Memorial Day, the unofficial start of summer. A time for thinking of ice cream, school vacation, and so on. It’s also a time to honor our veterans, our heroes, those that made the ultimate sacrifice to keep us all free. But not all of our vets who survived the wars they fought are so honored; instead, they are homeless.
It boggles the mind when you realize how many of these brave souls who served this country in the armed forces are living on the streets and in the shelters of this nation. A third of veterans are among the homeless population in the U.S. — that’s an astounding 62, 619 American vets, people. Oh, and the Feds would like you to know that that number is down by 4,841 from the previous year. Wow, someone break open a bottle of bubbly! Really, folks, we as Americans ought to be ashamed. These heroes (and, make no mistake, that’s what they are) deserve any and all the help they need. If we want to say thank you to our vets, let’s make sure they’re taken care of when they come home. No one who has served a minute for this country should spend a minute living on the street. They shouldn’t have to do that at all.
So, what exactly is the problem? Why are the people who confront danger to defend our freedom ending up on the streets? Well, we have the usual suspects. Many vets have no income due to a lack of education or transferable employment skills – remember, they go to fight, not to learn. Many have health issues.
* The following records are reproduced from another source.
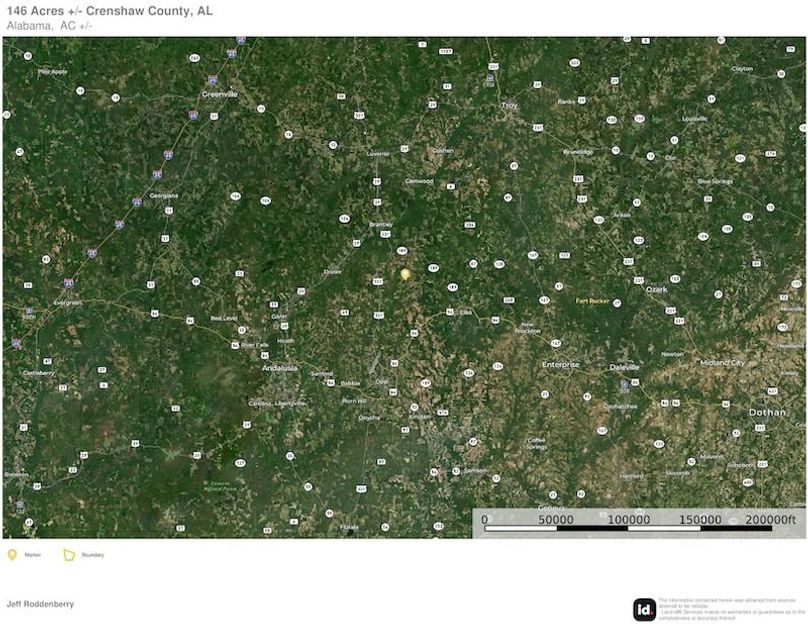The image size is (808, 624).
Task: Click the Boundary polygon icon in the legend
Action: [x=69, y=554]
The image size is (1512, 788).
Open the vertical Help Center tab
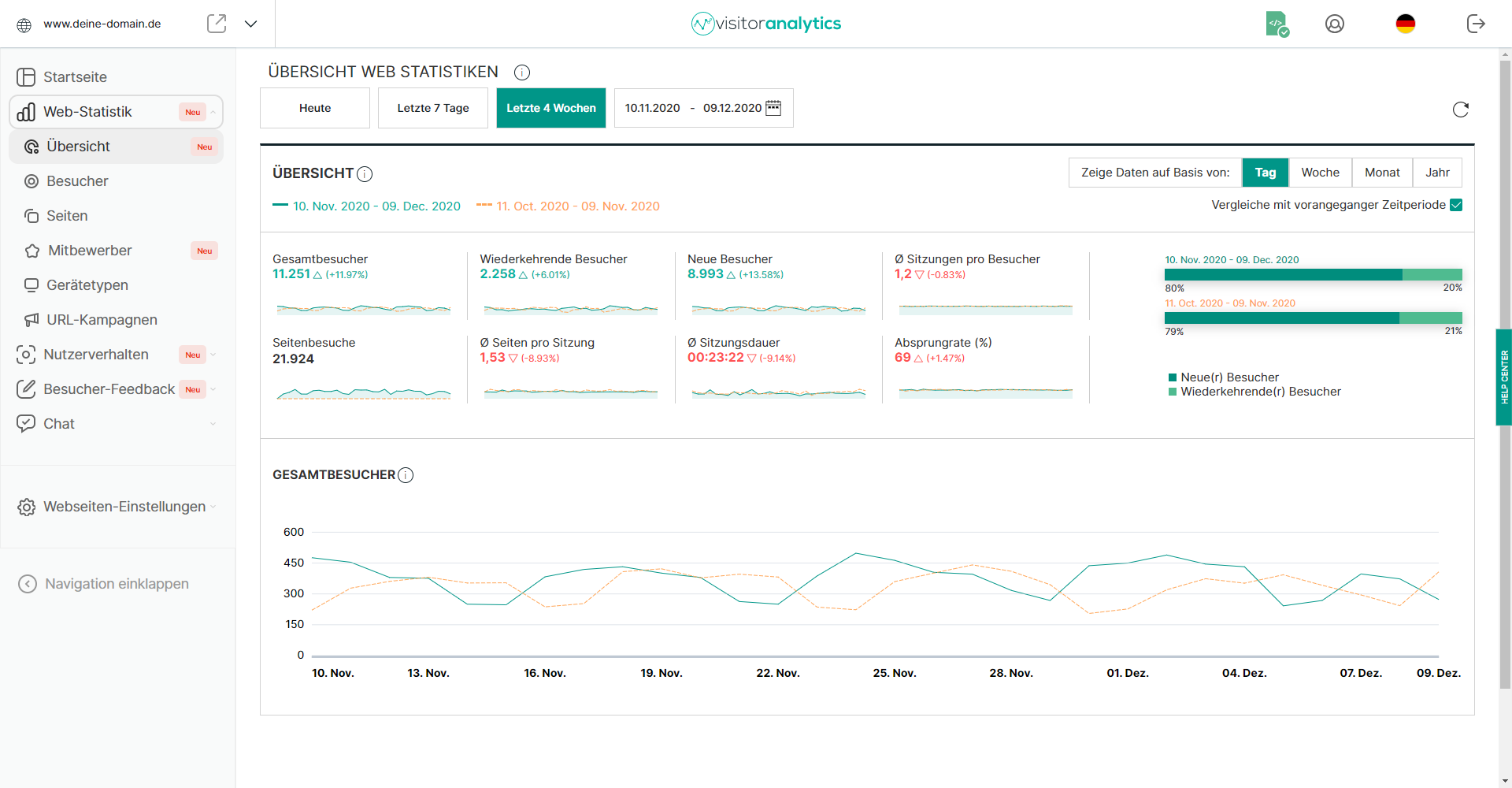(1503, 377)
I personally know homeless vets with health concerns who don’t get the assistance they so desperately need, regardless of what the VA wants you to believe. There are mental health issues such as PTSD, which a vast majority of vets both homeless and non-homeless suffer from. Many are so affected that the only way to deal with it is to self-medicate, which leads to substance abuse. The idea that they abuse substances because they want to is a myth.
Vets are more likely to be homeless than the rest of us, and many become chronically homeless and never make it off the street. Twist that around your brain the next time you want to sneer at someone holding a cup. You can walk around free because this person may have fought to keep you that way. Therein lies the problem, boys and girls; people don’t care enough to learn about homeless vets. Many would rather think of the homeless as people who just want to live that way. It hardly occurs to them that some of them are heroes. If we are going to ever end the tragedy of homeless vets, and homelessness in general, that mindset has to change. But hold on. In 2009, the federal government, with the encouragement of President Obama, made a plan to end the saga of homeless vets by 2015. Well, Mr. President, you only have 62,000 vets and a couple of years to go, how’s that working for you? More than likely, it isn’t. That plan has hit a snag, just like the claims in Massachusetts that homelessness would end in five years. The snag is that politicians have no idea how to end homelessness. We must hold their feet to the fire and we must insist that vets do not end up on the streets. To not demand it is a dishonor to our heroes.